Pour Agnès Callamard, secrétaire générale d’Amnesty international, « ceci est une guerre contre les femmes (…) visées par des interdictions de travailler et de se déplacer librement, emprisonnées, soumises à des disparitions et torturées, notamment pour avoir dénoncé ces politiques et résisté à la répression. Ce sont là des crimes de droit international. »
Depuis près de deux ans, le retour au pouvoir des Taliban se manifeste en effet par une multiplication des mesures attentatoires aux droits des femmes : d’abord exclues de l’espace public, les Afghanes ont ensuite perdu l’accès à l’éducation après le collège. Les Taliban leur ont ensuite interdit de travailler notamment pour les ONG et pour l’ONU.
« C’est bien de se poser la question de persécution de genre, mais c’est encore insuffisant. Il aurait fallu dire ces choses-là dès le début du retour des Taliban au pouvoir en Afghanistan », réagit Shoukria Haidar, féministe franco-afghane. « Les femmes afghanes souffrent énormément : du jour au lendemain, elles sont tombées, n’ont plus eu le droit de sortir, de travailler… Une partie de la population afghane a été effacée par les Taliban. »
Celle qui préside l’association Negar – soutien aux femmes d’Afghanistan déplore aussi le fait que la communauté internationale « accepte lâchement » que les Taliban restent aux commandes de l’Afghanistan : « Ils ne sont pas officiellement reconnus mais on fait des affaires avec eux, c’est inacceptable de la part de pays qui se disent démocratiques. »
En l’état, le statu quo semble rester de mise entre l’ONU et les Taliban, désignés comme « autorités de facto » de l’Afghanistan dans le rapport de Richard Bennett.

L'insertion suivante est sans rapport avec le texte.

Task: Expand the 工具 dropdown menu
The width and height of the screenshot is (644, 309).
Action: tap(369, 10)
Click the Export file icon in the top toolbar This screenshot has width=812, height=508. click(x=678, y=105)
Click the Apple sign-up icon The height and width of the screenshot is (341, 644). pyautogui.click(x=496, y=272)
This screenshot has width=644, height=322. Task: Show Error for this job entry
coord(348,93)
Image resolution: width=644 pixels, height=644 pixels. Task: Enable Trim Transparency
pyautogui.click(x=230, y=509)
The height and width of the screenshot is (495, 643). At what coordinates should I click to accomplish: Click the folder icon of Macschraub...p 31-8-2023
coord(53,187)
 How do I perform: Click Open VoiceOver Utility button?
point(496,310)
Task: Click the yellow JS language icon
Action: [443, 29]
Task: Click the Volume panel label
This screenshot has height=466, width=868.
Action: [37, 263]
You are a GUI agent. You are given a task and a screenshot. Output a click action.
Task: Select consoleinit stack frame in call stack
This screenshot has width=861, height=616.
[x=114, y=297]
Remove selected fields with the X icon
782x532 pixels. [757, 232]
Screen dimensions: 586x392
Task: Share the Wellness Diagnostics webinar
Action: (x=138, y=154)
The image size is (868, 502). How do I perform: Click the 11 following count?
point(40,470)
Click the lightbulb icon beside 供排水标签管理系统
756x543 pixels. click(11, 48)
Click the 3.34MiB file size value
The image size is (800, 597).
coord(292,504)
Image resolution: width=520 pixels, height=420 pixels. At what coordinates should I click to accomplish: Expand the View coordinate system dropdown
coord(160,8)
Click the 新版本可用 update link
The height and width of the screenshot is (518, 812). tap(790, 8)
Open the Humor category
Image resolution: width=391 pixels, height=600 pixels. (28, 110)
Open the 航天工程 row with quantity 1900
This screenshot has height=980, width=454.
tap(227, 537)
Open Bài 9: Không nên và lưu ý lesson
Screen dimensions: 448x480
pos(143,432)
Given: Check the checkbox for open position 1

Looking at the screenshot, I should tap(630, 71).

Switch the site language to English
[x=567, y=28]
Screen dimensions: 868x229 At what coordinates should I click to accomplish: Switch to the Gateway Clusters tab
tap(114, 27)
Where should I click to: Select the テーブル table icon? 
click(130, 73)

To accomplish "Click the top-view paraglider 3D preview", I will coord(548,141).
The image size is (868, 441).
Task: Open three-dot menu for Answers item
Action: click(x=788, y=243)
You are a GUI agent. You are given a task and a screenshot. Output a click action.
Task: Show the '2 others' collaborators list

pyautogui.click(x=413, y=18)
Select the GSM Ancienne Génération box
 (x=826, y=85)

Ce dernier leur recommande, cependant, de « veiller à ce que (le pays) respecte ses obligations internationales en matière de droits de l’Homme en annulant tous les décrets et instructions discriminatoires publiés depuis août 2021 qui visent spécifiquement les femmes et les filles. » Une recommandation qui n’a rien de contraignante à ce jour.